** TEXTE DE LECTURE **
= = =
Brigitte Alepin, fiscaliste et spécialiste en politiques fiscales, professeure en fiscalité, Université du Québec en Outaouais, à titre personnel : Bonsoir, mesdames et messieurs les sénateurs. Je comparais devant vous ce soir pour soutenir la création de la Journée internationale pour la coopération et la justice fiscales.

Comme le disait le sénateur Dalphond, il existe plus de 200 journées mondiales et internationales et aucune d’entre elles ne traite de près ou de loin de la fiscalité. C’est surprenant, car tous les aspects de la fiscalité sont importants et touchent tous les membres de notre société. Le fait de réaliser qu’aucune journée internationale vouée à la fiscalité n’existe me paraît incroyable. Cela me surprend et je vous le répète.

Dans un monde où la mondialisation règne en maître, une coopération fiscale solide est vitale. Sans elle, nous risquons de voir nos régimes fiscaux se fragiliser sous la pression d’une concurrence déloyale. Alors que les entreprises peuvent aisément déplacer leurs bénéfices vers des régimes fiscaux plus cléments, nous faisons face à une course vers le bas qui compromet l’intégralité et l’intégrité de nos finances publiques. À cet effet, il est regrettable que, lors des négociations passées sur la mondialisation, nous ne nous soyons pas penchés sur la question de concurrence fiscale internationale et sur la nécessité de coopérer fiscalement. Autant les organisations internationales que nous, aujourd’hui, essayons de trouver des façons d’amener cette coopération fiscale à un niveau mondial et à la portée de tous les citoyens par la mise en œuvre de cette journée. Comme on l’a dit, la Journée internationale pour la coopération et la justice fiscales vise la coopération fiscale, j’en ai parlé, mais elle vise aussi la justice fiscale.

En ce qui concerne la justice fiscale, elle est impérative à une époque où les grandes fortunes, tant corporatives que personnelles, s’accumulent à un rythme préoccupant, tandis que leur contribution fiscale diminue. La justice fiscale n’est pas simplement un principe éthique, mais une nécessité pour renforcer l’équité sociale et la confiance des citoyens dans leurs institutions.
= = =
** SECTION DES DONNÉES **
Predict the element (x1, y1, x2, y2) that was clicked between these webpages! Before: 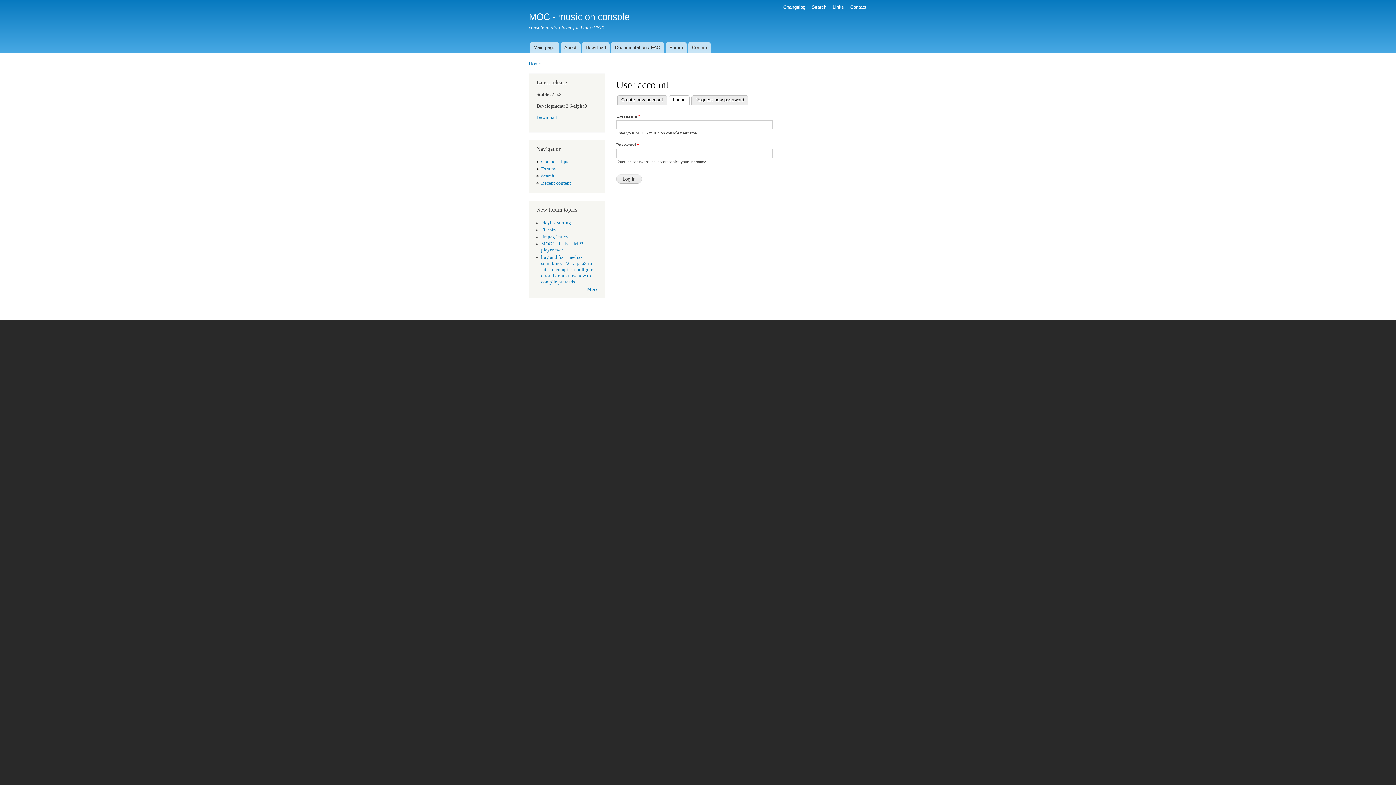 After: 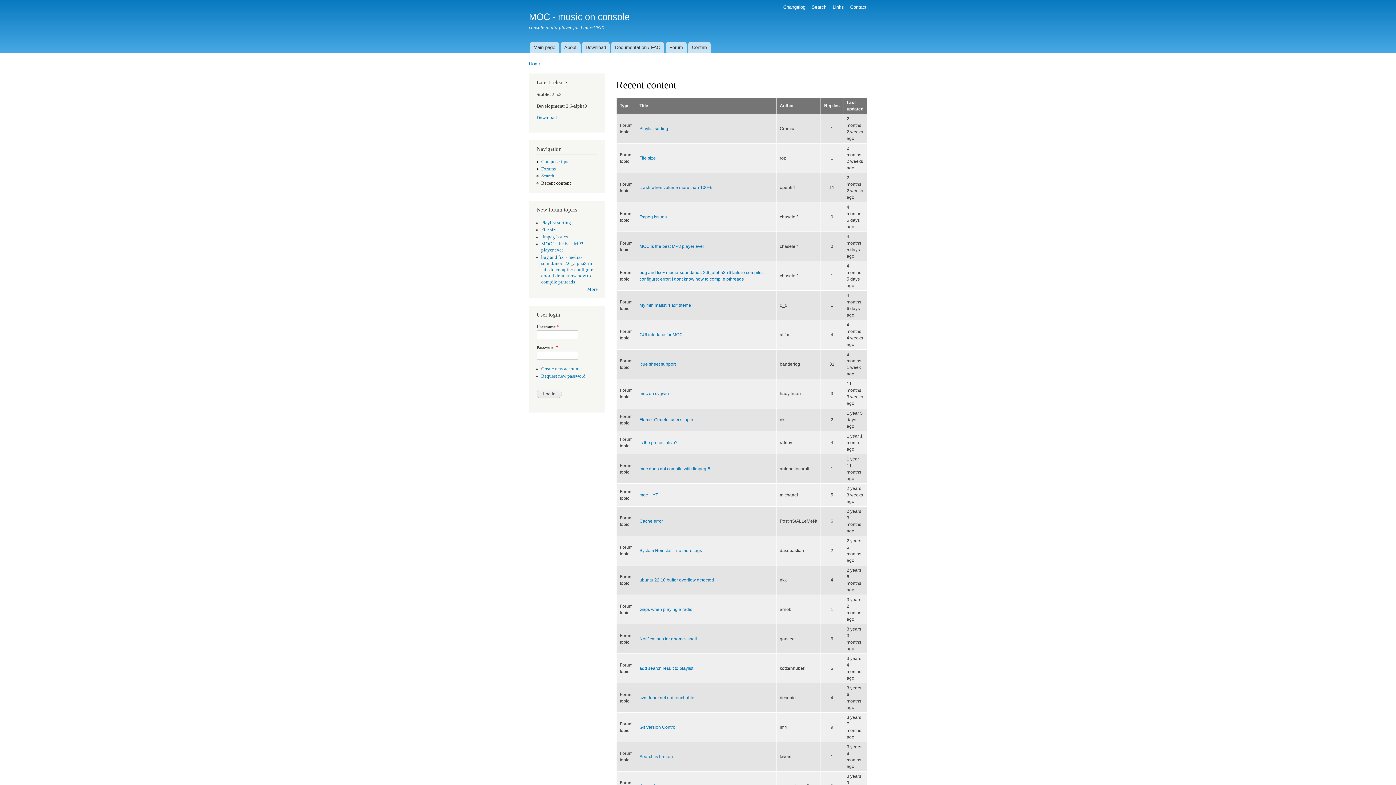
= = =
** CONSIGNE **
D'après le texte de lecture, combien de journées mondiales et internationales existe-t-il ?

** SOLUTION **
Il en existe plus de 200.